▶ _Task objective_:
Word for word, transcribe the data below from the line with "Given: Add 全站加速 via its plus icon" to the line with "The image size is (1068, 790).", keeping both of those lines.

▶ _Data shown_:

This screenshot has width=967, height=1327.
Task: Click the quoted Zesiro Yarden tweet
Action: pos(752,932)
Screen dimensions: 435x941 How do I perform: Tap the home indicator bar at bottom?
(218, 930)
==
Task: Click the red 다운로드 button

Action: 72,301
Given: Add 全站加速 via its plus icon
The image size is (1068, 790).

▶ _Response area_:
Given: Add 全站加速 via its plus icon
The image size is (1068, 790).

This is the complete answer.